James Hillman has written, "The soul is born in beauty and feeds on beauty, requires beauty for its life." Canadian director Francois Girard's follow-up to his stirring Thirty-Two Short Films about Glenn Gould is a spiritually rich and musically sublime drama about the soulful dimensions of beauty. It also presents some of the ways in which beauty has been perverted by people's hubris and their treating it as a commodity.

In the seventeenth century, Italian Nicolo Bussotti (Carlo Cecchi) creates a near-perfect violin for his unborn child. A housekeeper reads Tarot cards to his pregnant wife predicting a long journey characterized by moments of great happiness and disaster. The woman dies in childbirth, and the fortuneteller's predictions begin to spin out in the life of the violin.
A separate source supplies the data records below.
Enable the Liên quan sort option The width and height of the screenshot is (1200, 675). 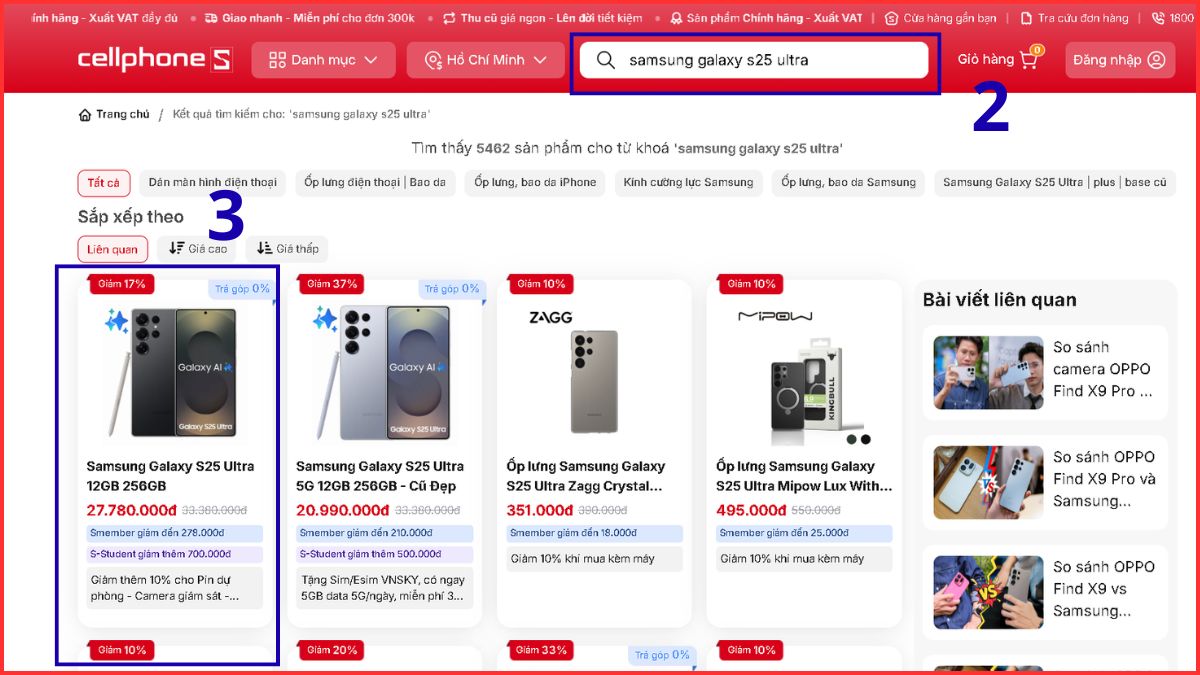(112, 248)
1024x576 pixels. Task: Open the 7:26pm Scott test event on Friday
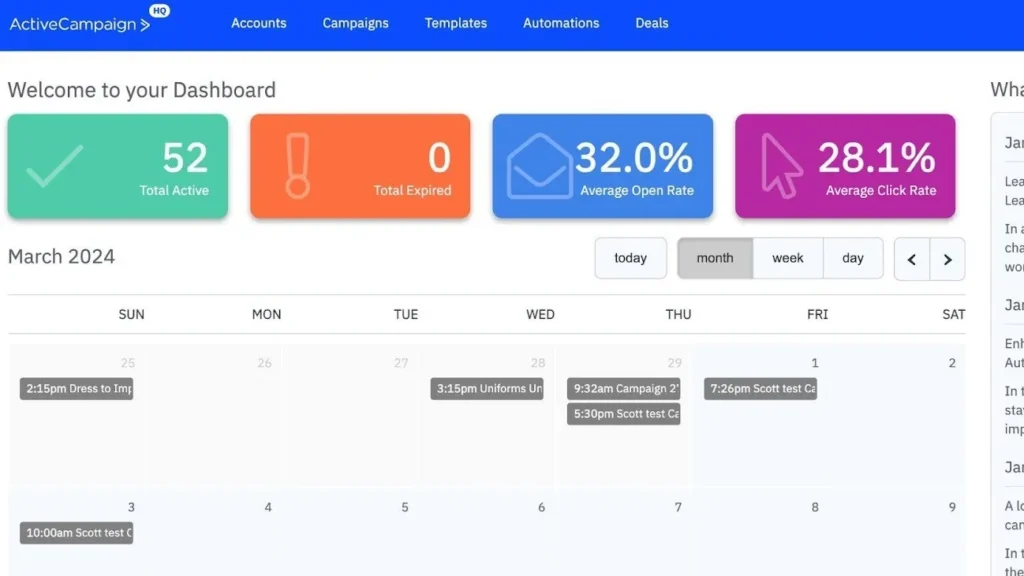pos(761,389)
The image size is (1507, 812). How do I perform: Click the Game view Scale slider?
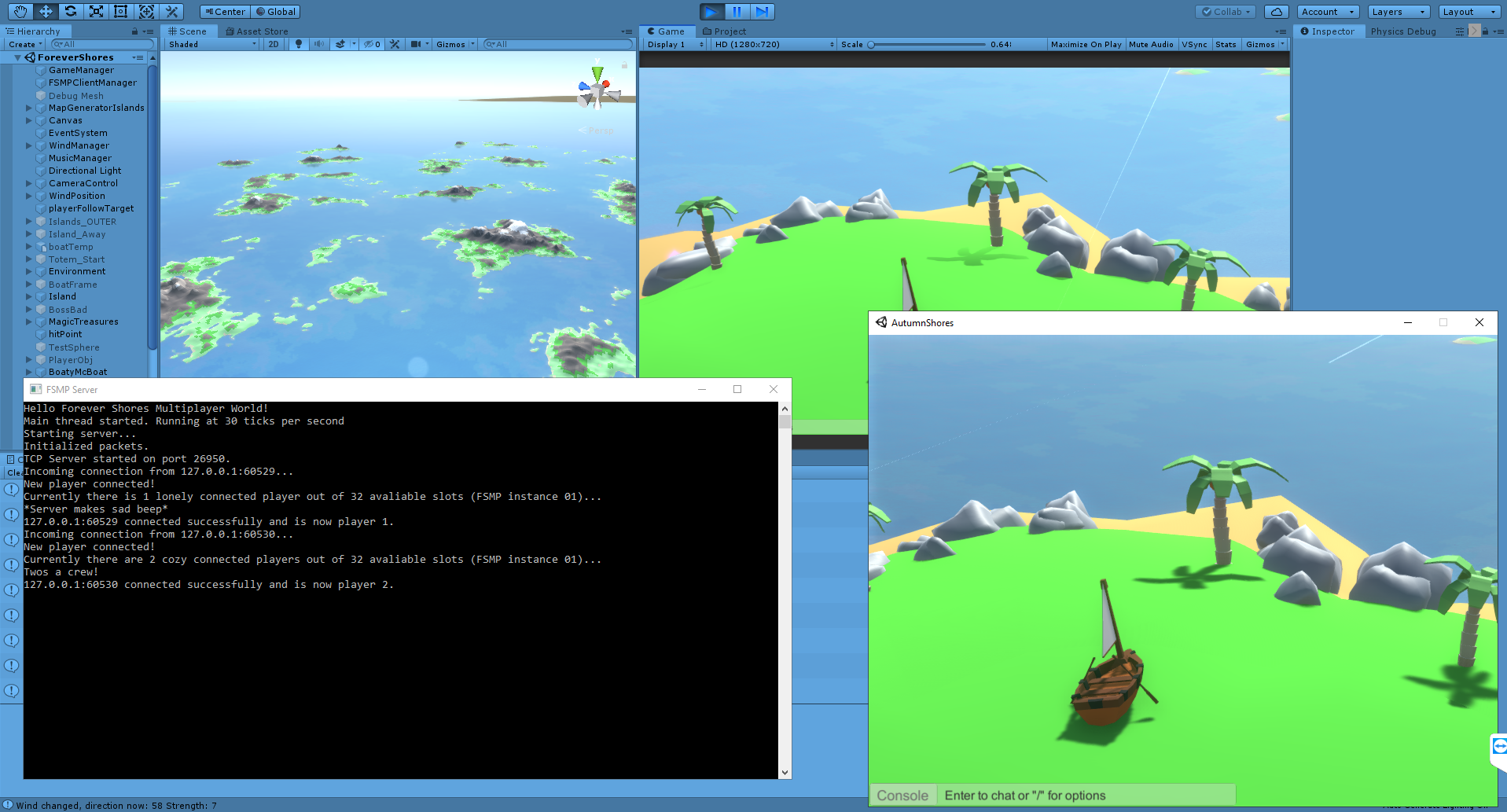coord(928,45)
A century later, the unusually colored instrument becomes the property of an Austrian monastery. A child prodigy (Christoph Koncz) plays it magnificently but collapses and dies while performing for a prince. The red violin is buried with the boy but is stolen by gypsies.
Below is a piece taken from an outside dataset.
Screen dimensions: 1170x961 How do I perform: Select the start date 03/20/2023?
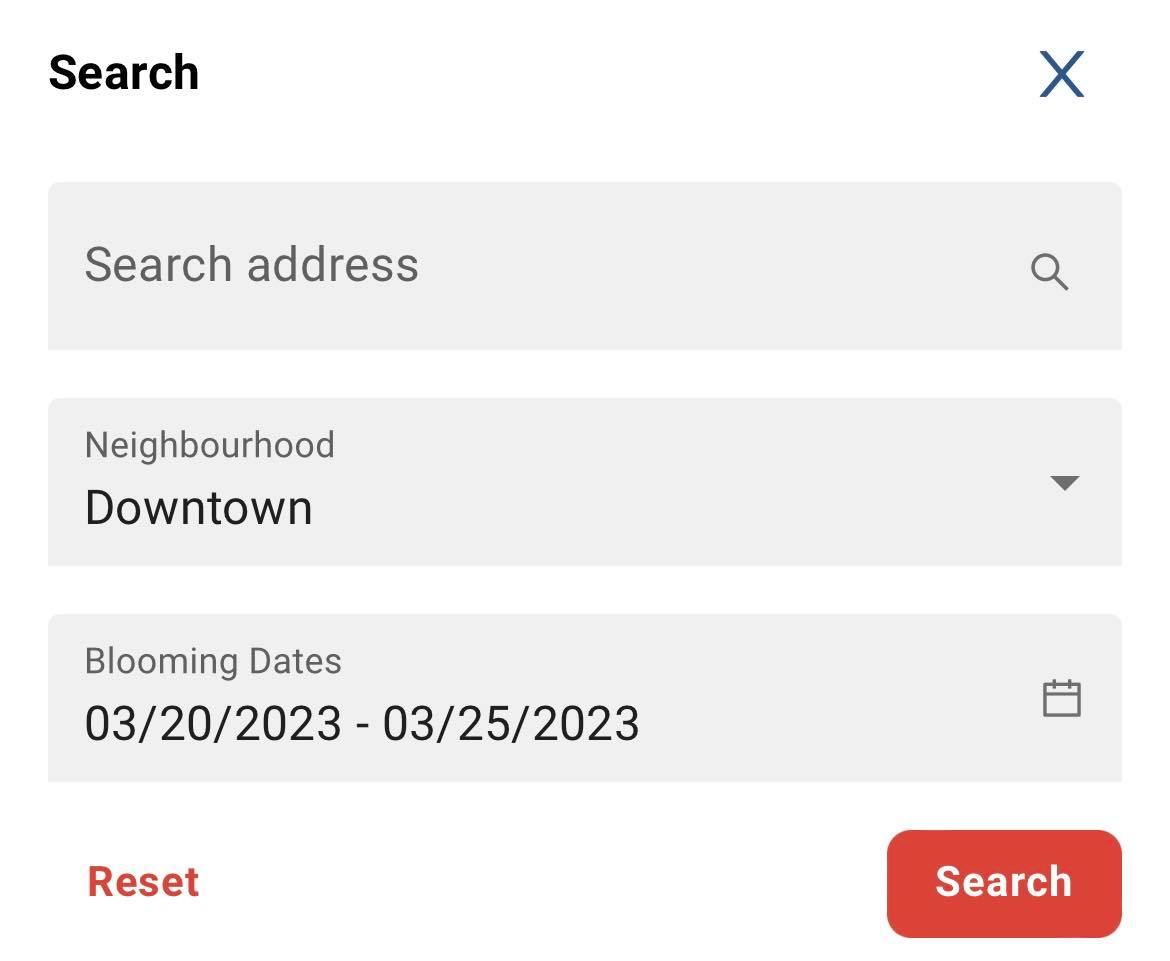(213, 724)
In 1893 in England, Frederick Pope (Jason Flemyng), a composer, is inspired by both the instrument's tones and his troubled relationship with novelist Victoria Byrd (Greta Scacchi). Again tragedy ensues, and a Chinese servant takes the red violin to Shanghai where it is pawned.

Years later, the violin surfaces again in the home of Xiang Pei (Sylvia Chang) during Mao's Cultural Revolution. Knowing that her life could be put in jeopardy simply for possessing the violin, she gives it to her teacher. Upon his death, the instrument along with many others is taken to Montreal for auction. New York expert Charles Morritz (Samuel L. Jackson) appraises it as "the perfect marriage of science and beauty." Others at the auction want to possess it merely for its great value as an investment and as a trophy.

The Red Violin presents a vivid and poignant meditation about our relationship to beauty — our shadow need to possess and control it, our soul's need to be nurtured by its radiance. The music on the soundtrack by composer John Corigliano is magnificent — especially the violin selections played by virtuoso Joshua Bell.